BEGIN Material provided
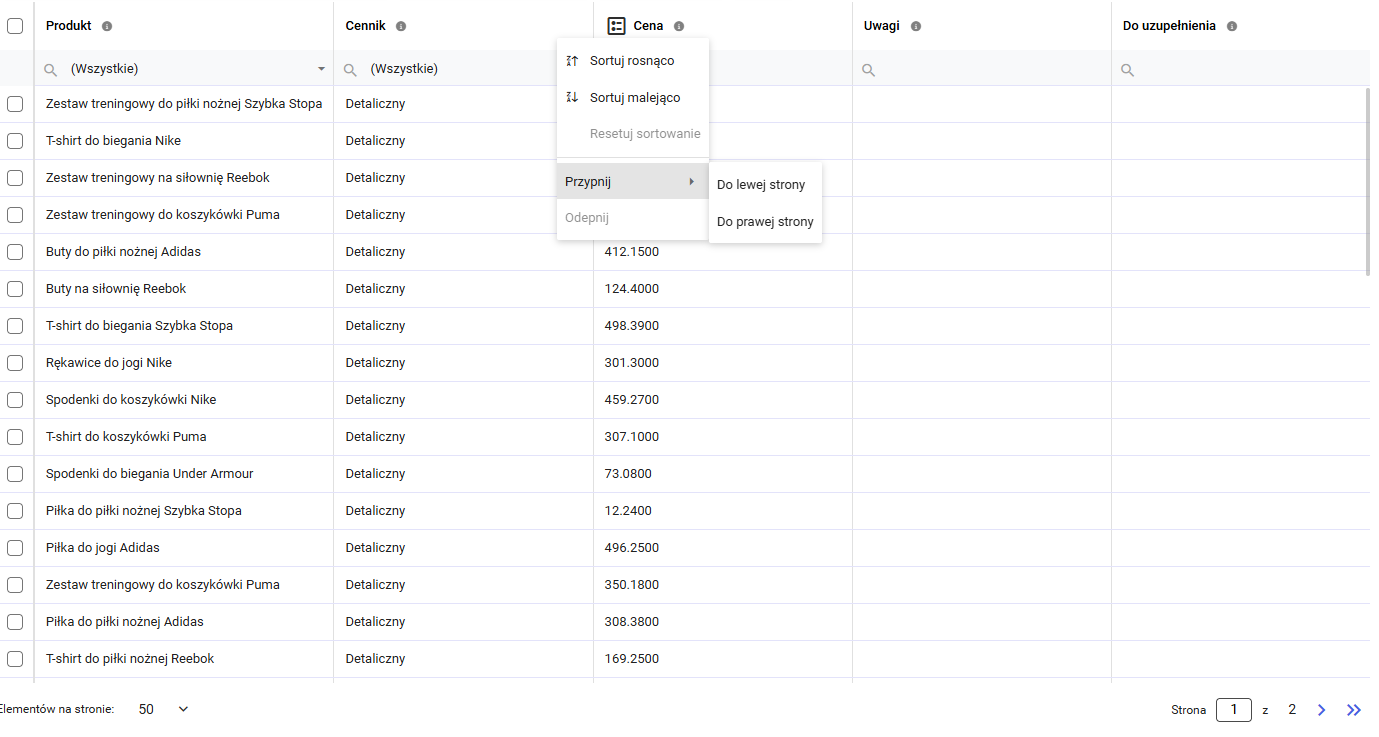Screen dimensions: 1379x737
Task: Expand the items-per-page dropdown showing 50
Action: pos(183,709)
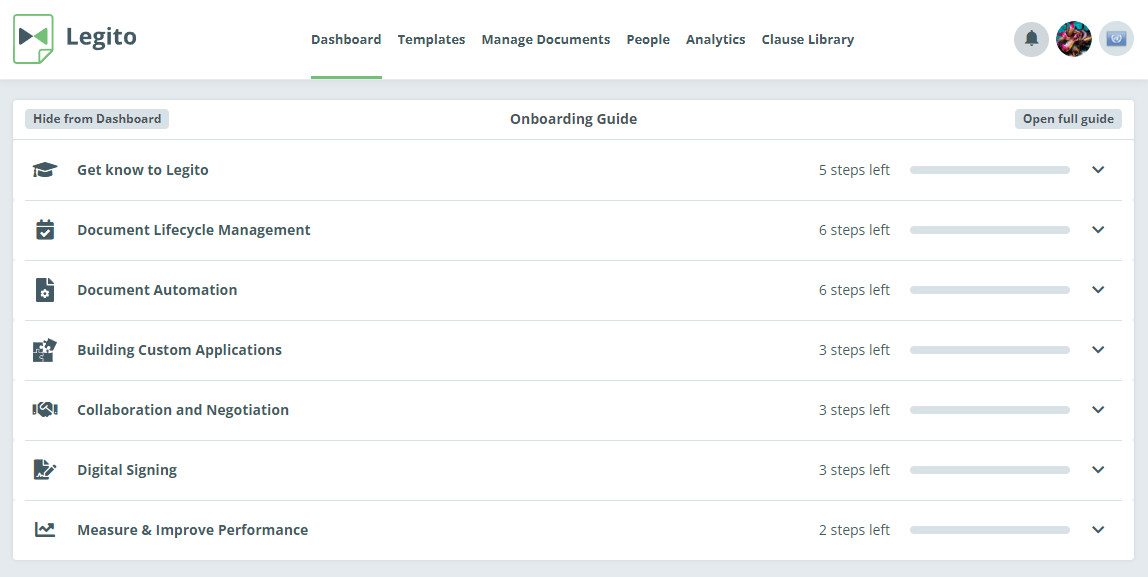Expand the Get know to Legito section
Viewport: 1148px width, 577px height.
click(x=1097, y=170)
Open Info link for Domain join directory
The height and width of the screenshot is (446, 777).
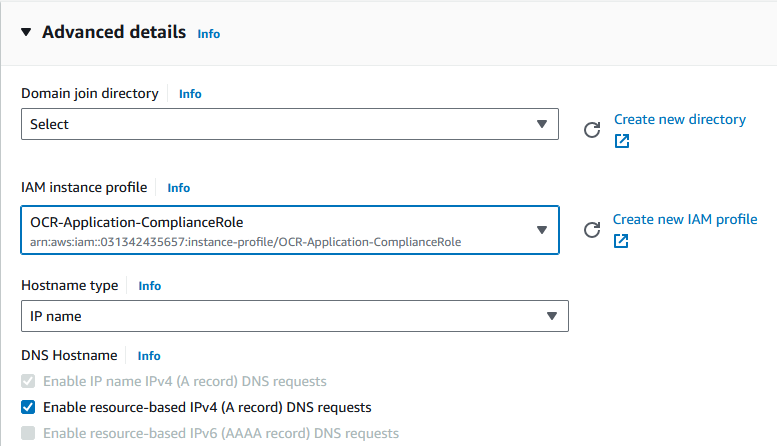click(190, 94)
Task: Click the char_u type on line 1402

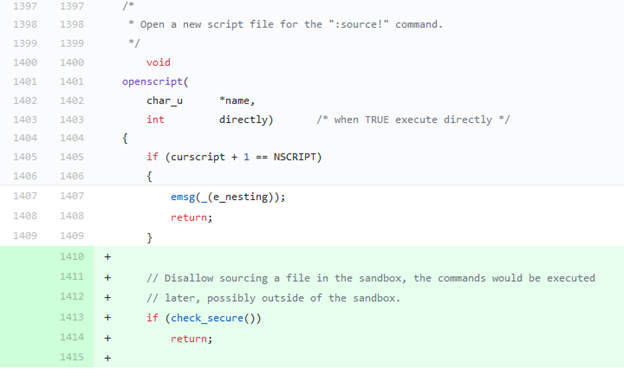Action: point(164,101)
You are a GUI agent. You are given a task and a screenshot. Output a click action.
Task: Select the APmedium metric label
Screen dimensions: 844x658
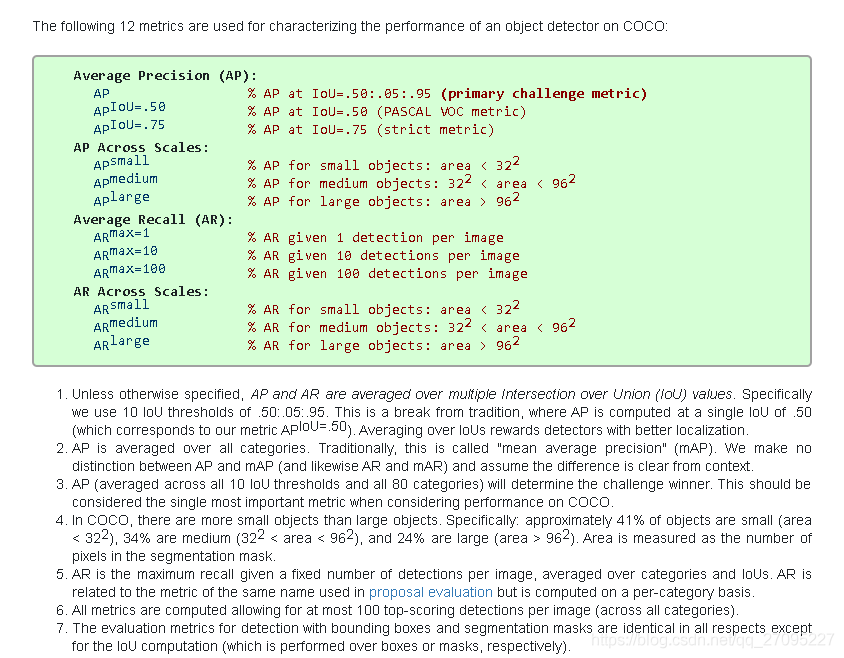coord(125,181)
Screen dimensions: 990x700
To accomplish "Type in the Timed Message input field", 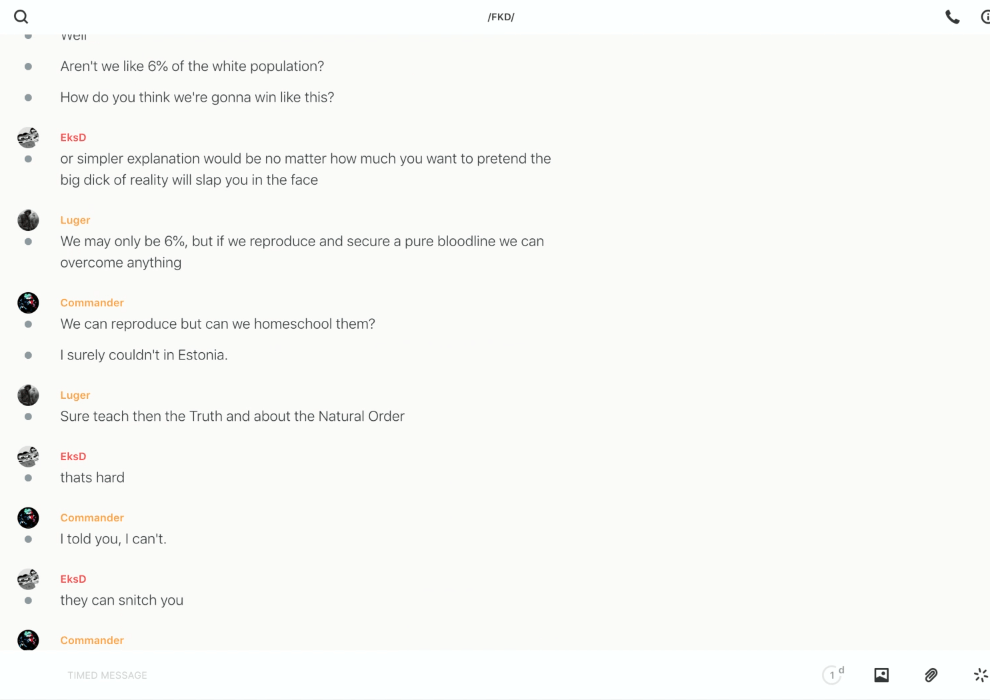I will [400, 675].
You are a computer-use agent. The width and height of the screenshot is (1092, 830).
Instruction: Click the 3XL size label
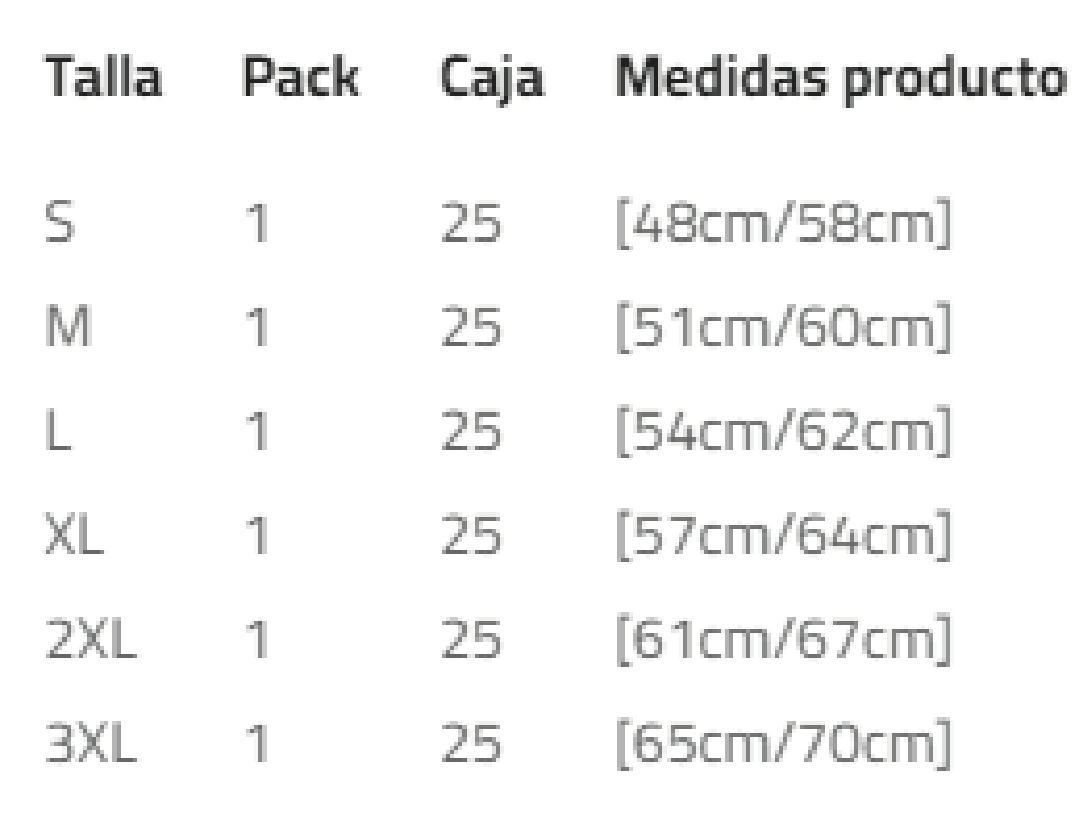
END Material provided
*Instructions to follow*. Output only the lines running from the one containing "You are a computer-use" to the end of the records, inclusive and exact; skip the pictures.

*Answer section*.
You are a computer-use agent. The width and height of the screenshot is (1092, 830).
Instruction: Click the 3XL size label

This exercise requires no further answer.